**YOUR TASK**
From the listing below, extract each line containing the string "computer".

**RECORDS PROVIDED**
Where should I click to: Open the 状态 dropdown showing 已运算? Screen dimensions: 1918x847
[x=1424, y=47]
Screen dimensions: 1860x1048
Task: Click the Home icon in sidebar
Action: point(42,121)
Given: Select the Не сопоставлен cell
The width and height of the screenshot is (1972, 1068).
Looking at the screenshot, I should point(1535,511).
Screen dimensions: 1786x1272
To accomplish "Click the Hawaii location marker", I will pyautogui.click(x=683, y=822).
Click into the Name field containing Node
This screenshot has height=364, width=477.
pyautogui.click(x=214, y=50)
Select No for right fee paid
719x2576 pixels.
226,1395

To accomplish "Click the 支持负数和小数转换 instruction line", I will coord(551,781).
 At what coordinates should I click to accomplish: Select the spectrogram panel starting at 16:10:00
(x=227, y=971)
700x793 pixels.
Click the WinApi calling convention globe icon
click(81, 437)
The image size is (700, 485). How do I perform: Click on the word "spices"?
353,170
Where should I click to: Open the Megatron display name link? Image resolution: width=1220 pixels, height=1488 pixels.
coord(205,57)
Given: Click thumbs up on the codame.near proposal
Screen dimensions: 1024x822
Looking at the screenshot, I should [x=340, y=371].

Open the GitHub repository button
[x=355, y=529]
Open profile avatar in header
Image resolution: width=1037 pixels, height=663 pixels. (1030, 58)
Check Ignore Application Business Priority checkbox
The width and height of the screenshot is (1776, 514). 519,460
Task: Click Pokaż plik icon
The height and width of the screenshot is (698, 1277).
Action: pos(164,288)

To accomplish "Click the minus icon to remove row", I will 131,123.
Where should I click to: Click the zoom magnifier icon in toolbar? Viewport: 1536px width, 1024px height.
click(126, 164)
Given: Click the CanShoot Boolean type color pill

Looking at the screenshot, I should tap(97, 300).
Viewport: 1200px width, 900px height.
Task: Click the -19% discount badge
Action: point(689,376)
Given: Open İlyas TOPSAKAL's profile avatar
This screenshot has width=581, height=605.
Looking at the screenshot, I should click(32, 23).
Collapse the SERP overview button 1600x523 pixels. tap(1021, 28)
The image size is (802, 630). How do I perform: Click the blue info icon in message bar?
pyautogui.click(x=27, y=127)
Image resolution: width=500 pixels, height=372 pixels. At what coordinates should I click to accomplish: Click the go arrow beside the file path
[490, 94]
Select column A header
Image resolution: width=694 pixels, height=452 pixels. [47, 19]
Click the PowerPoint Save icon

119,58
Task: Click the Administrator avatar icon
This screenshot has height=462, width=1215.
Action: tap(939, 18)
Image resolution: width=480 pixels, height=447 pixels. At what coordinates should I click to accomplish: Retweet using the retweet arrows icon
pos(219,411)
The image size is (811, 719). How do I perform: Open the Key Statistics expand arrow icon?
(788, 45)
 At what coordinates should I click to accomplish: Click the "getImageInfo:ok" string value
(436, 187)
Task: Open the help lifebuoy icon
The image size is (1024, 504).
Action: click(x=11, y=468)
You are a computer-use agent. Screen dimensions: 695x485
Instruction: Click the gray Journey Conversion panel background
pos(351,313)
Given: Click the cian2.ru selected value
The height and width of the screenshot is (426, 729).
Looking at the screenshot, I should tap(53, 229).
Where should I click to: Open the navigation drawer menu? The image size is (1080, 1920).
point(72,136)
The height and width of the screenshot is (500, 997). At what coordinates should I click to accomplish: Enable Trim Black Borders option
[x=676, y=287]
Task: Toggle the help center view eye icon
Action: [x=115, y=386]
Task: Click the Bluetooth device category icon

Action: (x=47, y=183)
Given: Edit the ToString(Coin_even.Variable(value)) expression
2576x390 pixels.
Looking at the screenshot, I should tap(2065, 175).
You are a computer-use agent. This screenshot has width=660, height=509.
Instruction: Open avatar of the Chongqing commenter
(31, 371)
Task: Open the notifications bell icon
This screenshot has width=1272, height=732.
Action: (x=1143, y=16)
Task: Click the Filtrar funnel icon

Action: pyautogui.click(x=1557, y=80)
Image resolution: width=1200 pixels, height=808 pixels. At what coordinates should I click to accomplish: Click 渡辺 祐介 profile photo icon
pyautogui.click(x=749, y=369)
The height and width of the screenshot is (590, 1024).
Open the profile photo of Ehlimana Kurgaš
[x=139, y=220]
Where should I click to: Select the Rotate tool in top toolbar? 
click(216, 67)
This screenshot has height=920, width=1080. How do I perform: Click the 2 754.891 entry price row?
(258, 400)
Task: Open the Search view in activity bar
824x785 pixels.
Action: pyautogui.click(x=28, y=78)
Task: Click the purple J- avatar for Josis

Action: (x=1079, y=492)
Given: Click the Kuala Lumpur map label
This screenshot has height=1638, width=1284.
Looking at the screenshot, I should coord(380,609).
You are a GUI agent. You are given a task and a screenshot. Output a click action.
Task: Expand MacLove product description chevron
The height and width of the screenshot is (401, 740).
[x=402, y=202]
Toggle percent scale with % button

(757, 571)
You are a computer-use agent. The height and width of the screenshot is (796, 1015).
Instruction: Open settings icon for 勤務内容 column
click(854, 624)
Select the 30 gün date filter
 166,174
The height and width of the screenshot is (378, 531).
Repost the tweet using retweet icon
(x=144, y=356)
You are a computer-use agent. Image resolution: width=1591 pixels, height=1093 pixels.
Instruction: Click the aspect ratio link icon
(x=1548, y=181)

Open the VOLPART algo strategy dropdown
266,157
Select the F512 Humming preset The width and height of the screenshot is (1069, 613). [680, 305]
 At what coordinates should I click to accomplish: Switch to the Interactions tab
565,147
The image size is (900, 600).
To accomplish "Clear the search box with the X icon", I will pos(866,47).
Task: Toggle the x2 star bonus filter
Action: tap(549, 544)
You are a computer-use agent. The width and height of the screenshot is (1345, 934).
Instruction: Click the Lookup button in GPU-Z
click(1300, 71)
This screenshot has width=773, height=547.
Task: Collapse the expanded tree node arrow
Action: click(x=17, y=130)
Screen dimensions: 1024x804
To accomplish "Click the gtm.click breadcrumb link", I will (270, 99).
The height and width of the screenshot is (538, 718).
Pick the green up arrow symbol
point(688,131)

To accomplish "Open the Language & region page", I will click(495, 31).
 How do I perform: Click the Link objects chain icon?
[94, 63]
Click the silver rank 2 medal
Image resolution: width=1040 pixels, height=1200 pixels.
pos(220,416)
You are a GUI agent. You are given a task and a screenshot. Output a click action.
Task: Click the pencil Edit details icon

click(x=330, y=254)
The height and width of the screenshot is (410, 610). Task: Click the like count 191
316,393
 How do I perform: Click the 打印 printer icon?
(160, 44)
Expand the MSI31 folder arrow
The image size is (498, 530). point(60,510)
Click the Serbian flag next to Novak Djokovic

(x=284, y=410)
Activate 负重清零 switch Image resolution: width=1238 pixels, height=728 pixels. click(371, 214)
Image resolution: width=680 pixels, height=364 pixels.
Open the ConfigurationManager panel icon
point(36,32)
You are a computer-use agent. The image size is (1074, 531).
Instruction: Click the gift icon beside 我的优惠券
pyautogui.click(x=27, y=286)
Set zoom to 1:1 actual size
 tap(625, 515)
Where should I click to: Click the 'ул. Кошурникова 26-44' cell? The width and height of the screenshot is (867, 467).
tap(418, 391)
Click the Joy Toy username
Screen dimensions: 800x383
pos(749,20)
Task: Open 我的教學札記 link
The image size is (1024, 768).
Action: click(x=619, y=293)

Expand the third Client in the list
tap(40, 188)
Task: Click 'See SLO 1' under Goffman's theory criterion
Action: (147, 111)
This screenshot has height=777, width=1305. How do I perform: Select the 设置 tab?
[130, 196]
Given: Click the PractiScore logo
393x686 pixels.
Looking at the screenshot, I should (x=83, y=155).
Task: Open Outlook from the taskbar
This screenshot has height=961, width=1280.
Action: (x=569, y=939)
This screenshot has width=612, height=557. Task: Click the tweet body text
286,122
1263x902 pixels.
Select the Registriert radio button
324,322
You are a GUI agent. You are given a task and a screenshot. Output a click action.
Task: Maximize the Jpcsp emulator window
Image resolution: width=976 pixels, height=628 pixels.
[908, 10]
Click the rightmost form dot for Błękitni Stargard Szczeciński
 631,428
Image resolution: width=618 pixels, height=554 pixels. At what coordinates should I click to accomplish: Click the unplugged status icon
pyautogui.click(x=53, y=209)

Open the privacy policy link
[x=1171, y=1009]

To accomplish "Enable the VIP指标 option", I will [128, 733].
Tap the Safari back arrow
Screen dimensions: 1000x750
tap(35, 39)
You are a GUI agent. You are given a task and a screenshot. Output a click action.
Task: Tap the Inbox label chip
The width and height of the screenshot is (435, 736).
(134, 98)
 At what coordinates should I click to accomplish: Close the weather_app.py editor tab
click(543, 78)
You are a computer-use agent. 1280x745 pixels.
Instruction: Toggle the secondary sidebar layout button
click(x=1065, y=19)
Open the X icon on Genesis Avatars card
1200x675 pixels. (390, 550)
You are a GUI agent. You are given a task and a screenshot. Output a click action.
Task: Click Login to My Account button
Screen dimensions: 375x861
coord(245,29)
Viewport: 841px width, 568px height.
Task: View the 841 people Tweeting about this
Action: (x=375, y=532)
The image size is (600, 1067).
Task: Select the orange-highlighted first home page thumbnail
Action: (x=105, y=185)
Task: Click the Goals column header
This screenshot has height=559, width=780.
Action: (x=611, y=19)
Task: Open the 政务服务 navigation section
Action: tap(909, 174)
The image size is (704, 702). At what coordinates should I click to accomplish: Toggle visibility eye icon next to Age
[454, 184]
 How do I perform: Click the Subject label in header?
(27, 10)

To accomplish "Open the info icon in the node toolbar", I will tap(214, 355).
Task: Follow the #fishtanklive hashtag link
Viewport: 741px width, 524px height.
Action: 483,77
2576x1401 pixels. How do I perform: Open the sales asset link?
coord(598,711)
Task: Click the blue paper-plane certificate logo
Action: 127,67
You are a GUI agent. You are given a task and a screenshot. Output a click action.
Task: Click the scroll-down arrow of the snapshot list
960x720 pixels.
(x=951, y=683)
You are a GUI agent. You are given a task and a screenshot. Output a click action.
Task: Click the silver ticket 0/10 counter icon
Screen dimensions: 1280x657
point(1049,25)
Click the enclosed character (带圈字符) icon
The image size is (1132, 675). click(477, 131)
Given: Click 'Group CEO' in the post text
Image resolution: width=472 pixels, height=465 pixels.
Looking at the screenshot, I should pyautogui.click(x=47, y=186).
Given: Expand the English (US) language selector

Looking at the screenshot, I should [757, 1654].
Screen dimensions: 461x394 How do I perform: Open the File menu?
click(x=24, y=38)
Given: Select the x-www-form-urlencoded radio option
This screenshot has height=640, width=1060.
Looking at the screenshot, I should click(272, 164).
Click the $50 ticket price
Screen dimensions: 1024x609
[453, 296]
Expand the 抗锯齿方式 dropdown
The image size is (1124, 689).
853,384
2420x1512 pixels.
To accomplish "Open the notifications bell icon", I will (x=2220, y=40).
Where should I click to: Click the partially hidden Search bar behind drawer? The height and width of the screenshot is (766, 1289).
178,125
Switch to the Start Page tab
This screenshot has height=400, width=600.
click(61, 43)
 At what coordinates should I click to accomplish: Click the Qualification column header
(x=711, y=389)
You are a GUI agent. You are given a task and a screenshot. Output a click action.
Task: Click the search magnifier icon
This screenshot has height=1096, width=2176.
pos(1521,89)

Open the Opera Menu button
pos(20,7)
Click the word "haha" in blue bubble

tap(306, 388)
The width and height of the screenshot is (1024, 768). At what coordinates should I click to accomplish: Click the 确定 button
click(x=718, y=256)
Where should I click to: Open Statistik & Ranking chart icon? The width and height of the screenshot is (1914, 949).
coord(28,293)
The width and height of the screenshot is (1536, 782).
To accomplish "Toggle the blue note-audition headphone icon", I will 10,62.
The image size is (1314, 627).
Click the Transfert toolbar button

**OUTPUT BELOW**
You are a computer-use agent. Screen dimensions: 695x485
You are a computer-use agent. This screenshot has width=660, height=509.
You are a computer-use agent. The height and width of the screenshot is (796, 1015).
You are a computer-use agent. Image resolution: width=1591 pixels, height=1093 pixels.
You are a computer-use agent. The width and height of the screenshot is (1345, 934).
You are a computer-use agent. The image size is (1074, 531).
You are a computer-use agent. 1280x745 pixels.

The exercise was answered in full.